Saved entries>

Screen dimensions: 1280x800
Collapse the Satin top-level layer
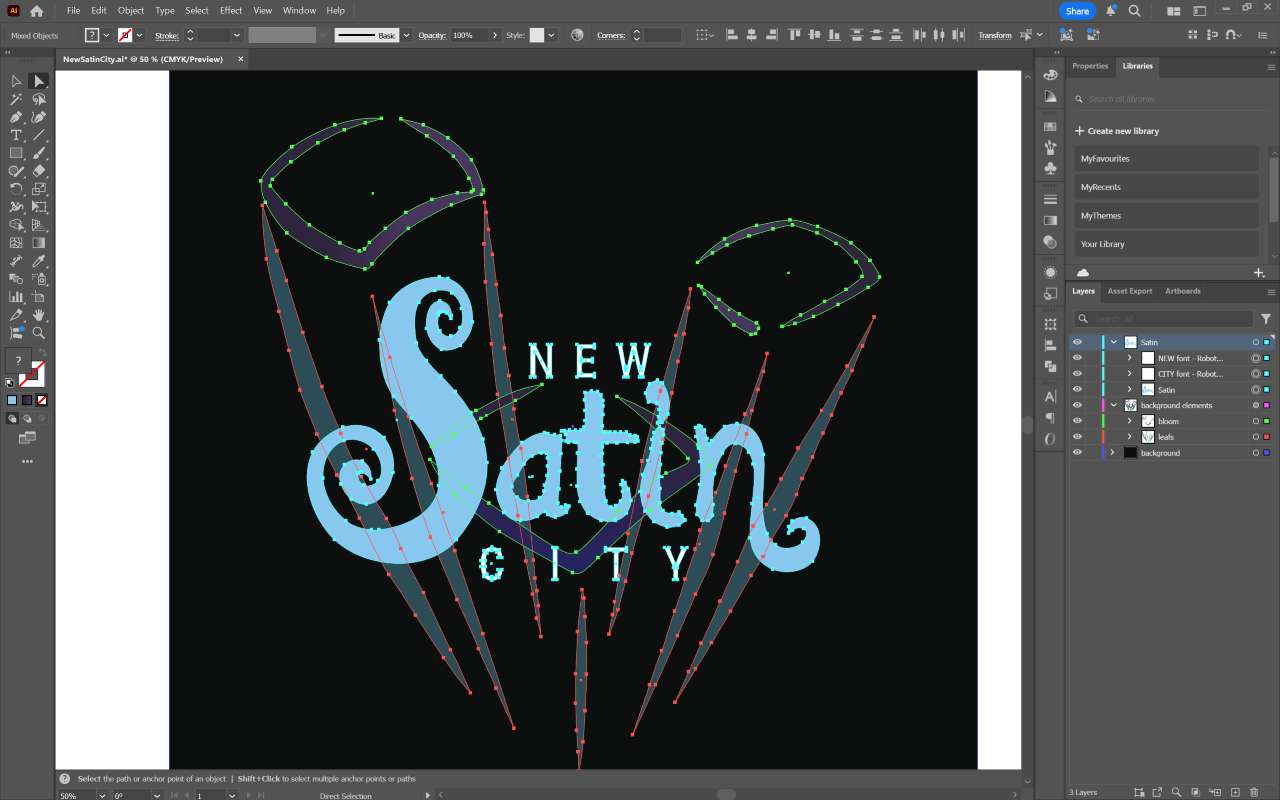tap(1114, 342)
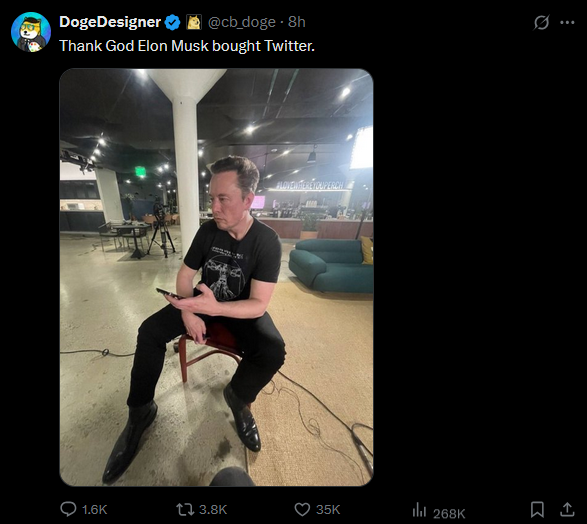Bookmark this post
This screenshot has width=587, height=524.
pos(537,509)
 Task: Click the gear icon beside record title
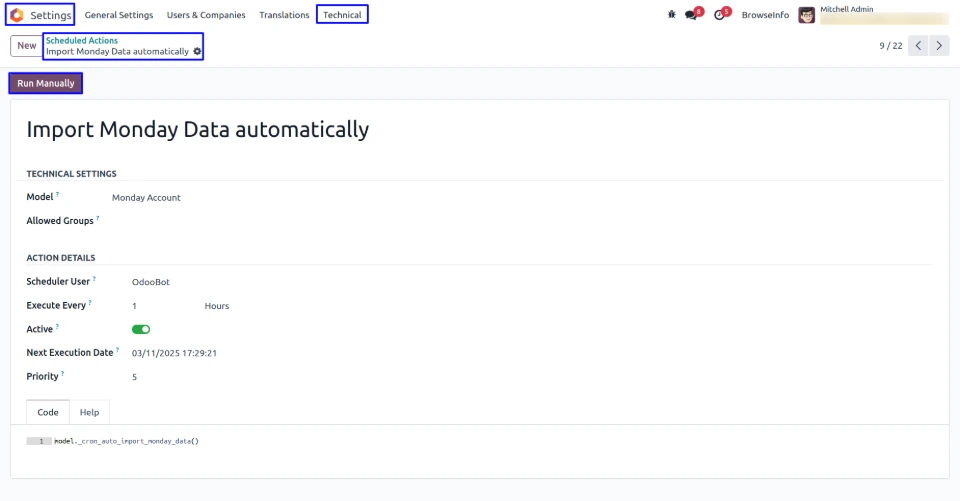pos(197,51)
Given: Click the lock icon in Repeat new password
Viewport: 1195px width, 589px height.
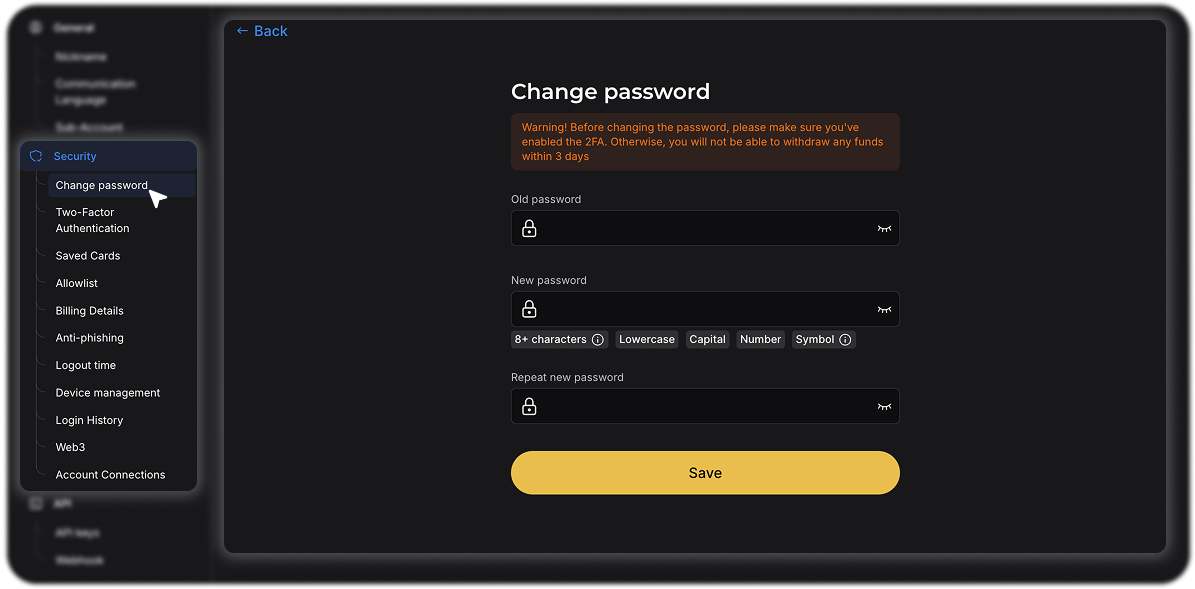Looking at the screenshot, I should (x=529, y=407).
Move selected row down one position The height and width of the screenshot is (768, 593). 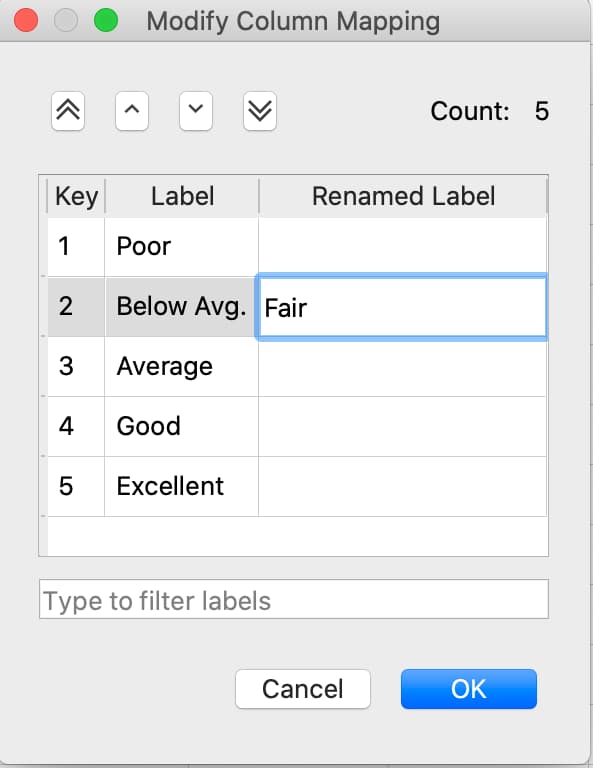click(x=196, y=111)
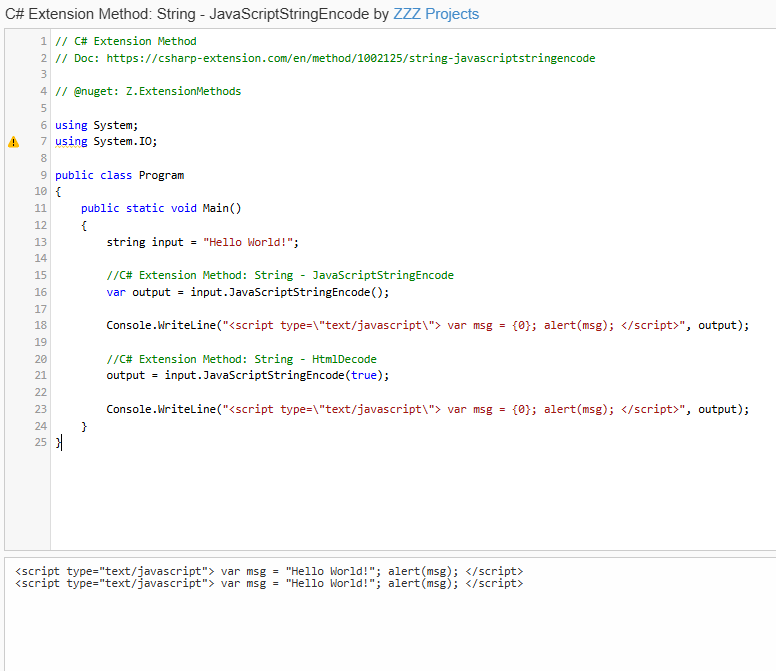Click the true argument on line 21
The width and height of the screenshot is (776, 671).
pos(364,375)
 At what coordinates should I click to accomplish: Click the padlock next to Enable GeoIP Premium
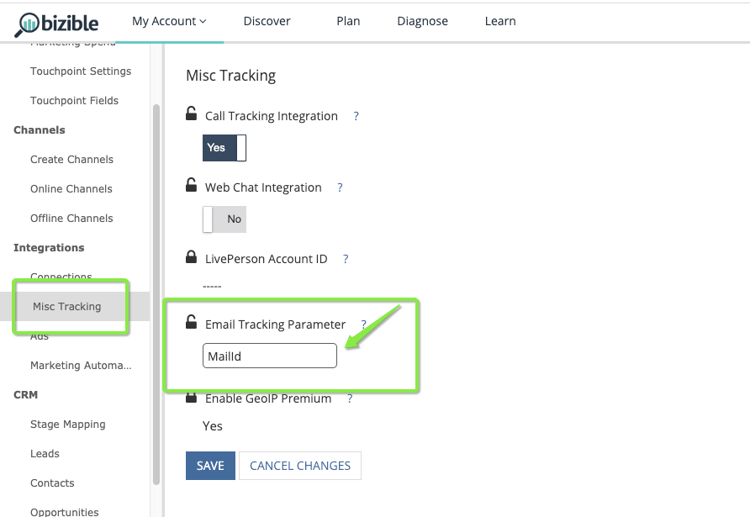[192, 398]
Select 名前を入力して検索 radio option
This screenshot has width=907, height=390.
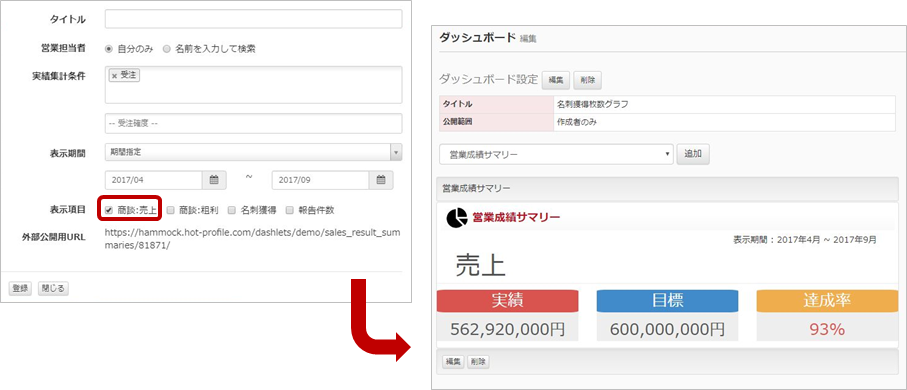[167, 49]
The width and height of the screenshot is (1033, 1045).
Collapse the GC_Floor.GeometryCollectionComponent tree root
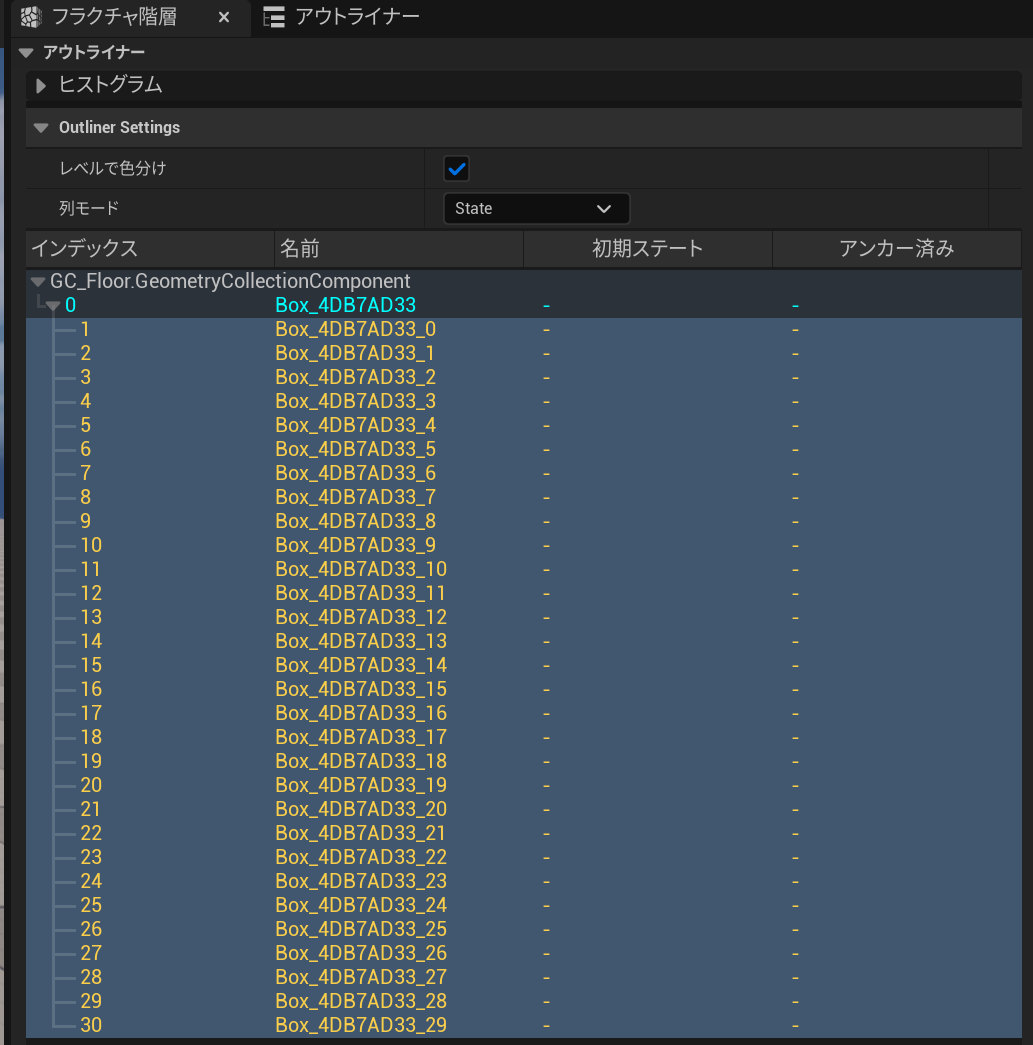tap(38, 282)
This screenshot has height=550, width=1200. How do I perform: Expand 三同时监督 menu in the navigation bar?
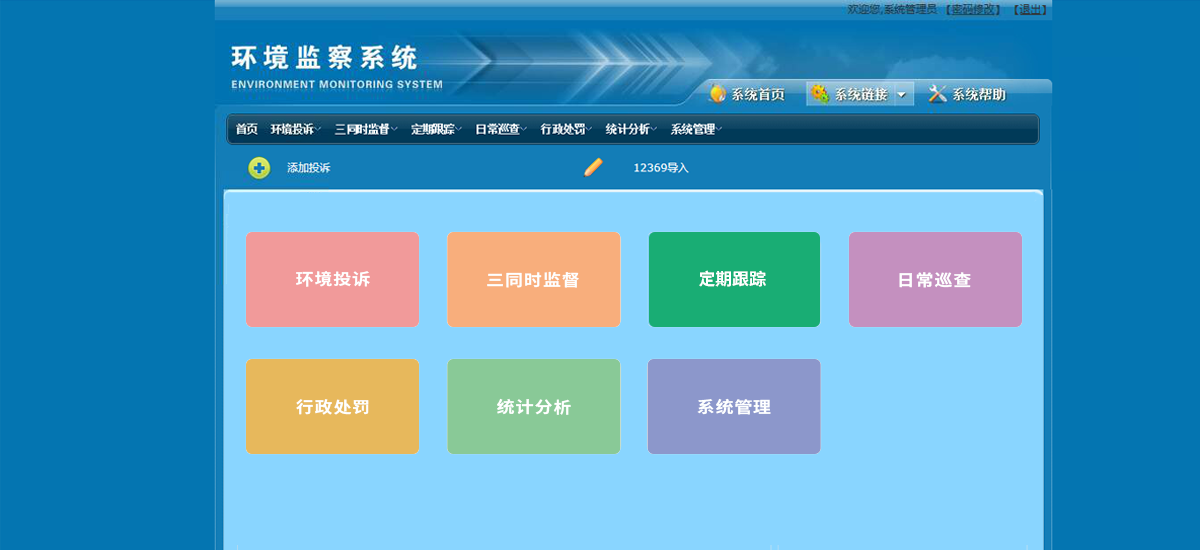(365, 129)
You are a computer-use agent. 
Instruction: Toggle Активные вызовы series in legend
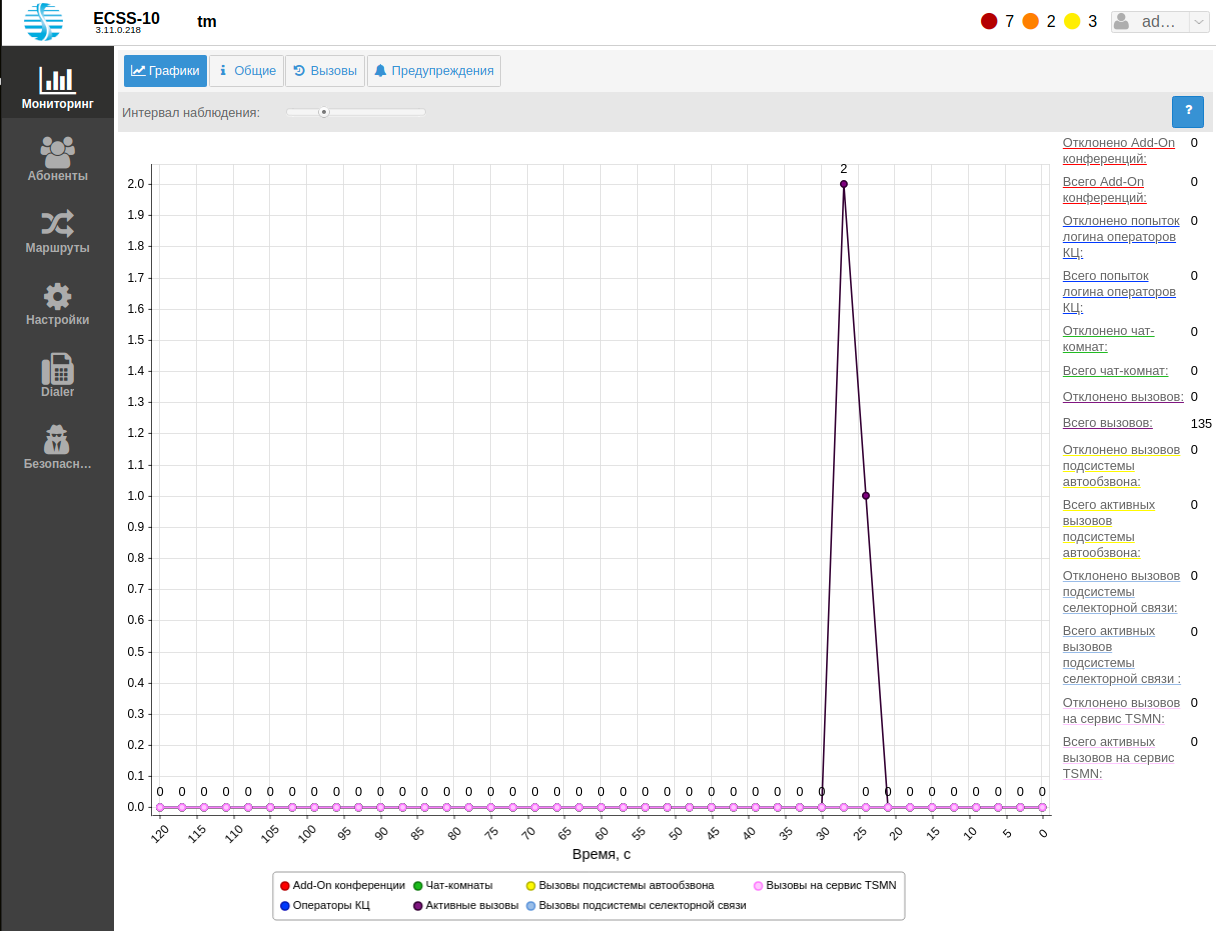tap(466, 905)
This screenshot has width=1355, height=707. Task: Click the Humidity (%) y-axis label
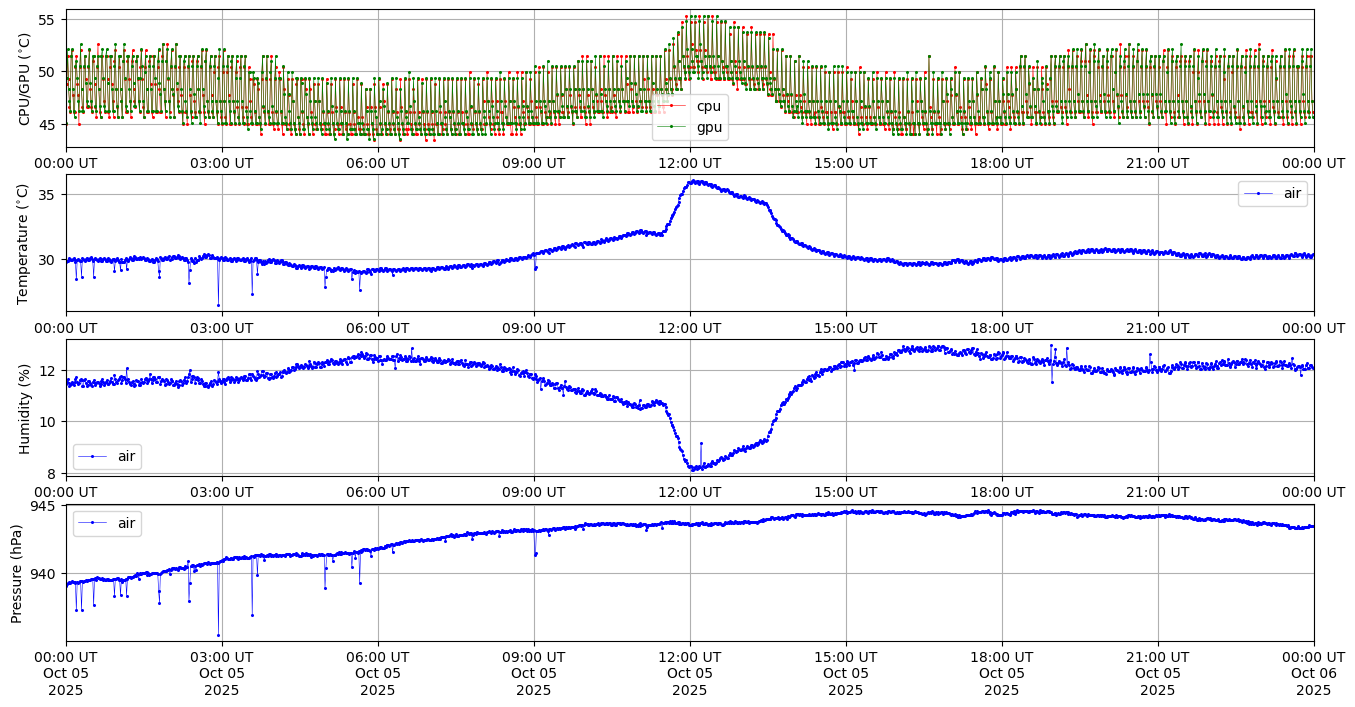click(x=25, y=408)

What is being asked>
Your answer must be an exact copy of the lines from the line with "This screenshot has width=907, height=390." to the final line of the data, both ends included, and no pictures.

Solution to the exercise>
This screenshot has width=907, height=390.
[167, 49]
The width and height of the screenshot is (1033, 1045).
Collapse the GC_Floor.GeometryCollectionComponent tree root
tap(38, 282)
This screenshot has height=550, width=1200. How do I perform: Expand 三同时监督 menu in the navigation bar?
(365, 129)
You are a computer-use agent. 
Instruction: Toggle Активные вызовы series in legend
tap(466, 905)
This screenshot has width=1355, height=707. Task: Click the Humidity (%) y-axis label
click(x=25, y=408)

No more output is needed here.